Everyone loves these delectable crustaceans, but many cooks are squeamish about placing them into boiling water alive, which is the only proper method of preparing them. Frankly, the easiest way to eliminate your guilt is to establish theirs by putting them on trial before they're cooked. The fact is, lobsters are among the most ferocious predators on the sea floor, and you're helping reduce crime in the reefs.
Grasp the lobster behind the head, look it right in its unmistakably guilty eyestalks and say, "Where were you on the night of the 21st?", then flourish a picture of a scallop or a sole and shout, "Perhaps this will refresh that crude neural apparatus you call a memory!" The lobster will squirm noticeably. It may even take a swipe at you with one of its claws. Incorrigible.

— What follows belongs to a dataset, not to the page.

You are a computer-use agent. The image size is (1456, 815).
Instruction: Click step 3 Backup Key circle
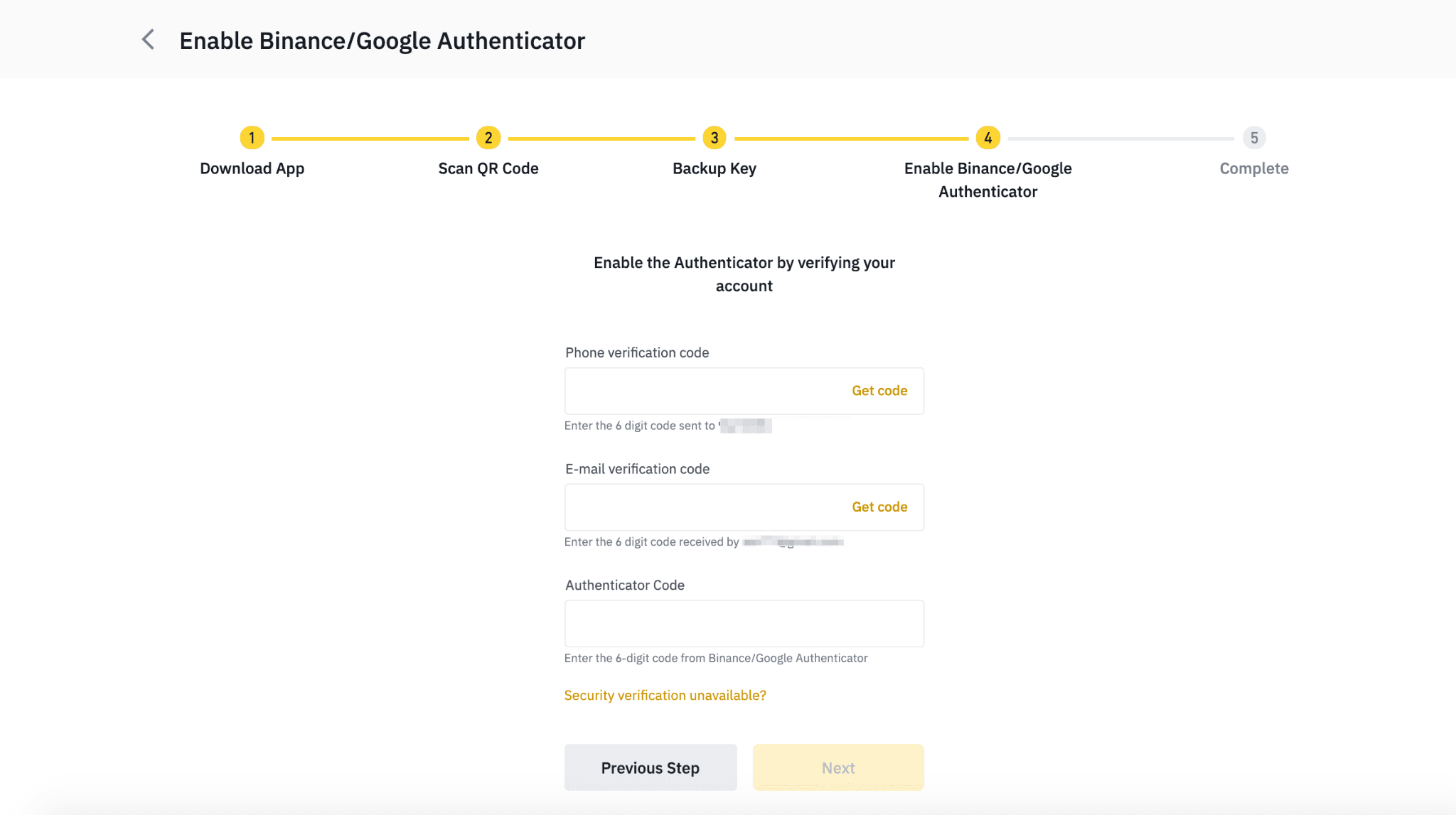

Pop it into the pot. Justice has been served, and shortly you and your friends will be, too. - "Cooking: The Art of Using Appliances and Utensils into Excuses and Apologies"
After lobster is added to hot water, wait a while till bright red. Remove lobster from hot water. Bash lobster repeatedly with heavy object using fingers and implements...pick out lobster chunks and plunge into melted butter.
Eat and repeat steps
Suggested Wine: Chardonnay
really clobber the lobster after boiling. Nutpicks, pliers, tweezers and other impliments may be helpful in removing the meat. Do not use napkin...lick fingers clean to enjoy every last drop!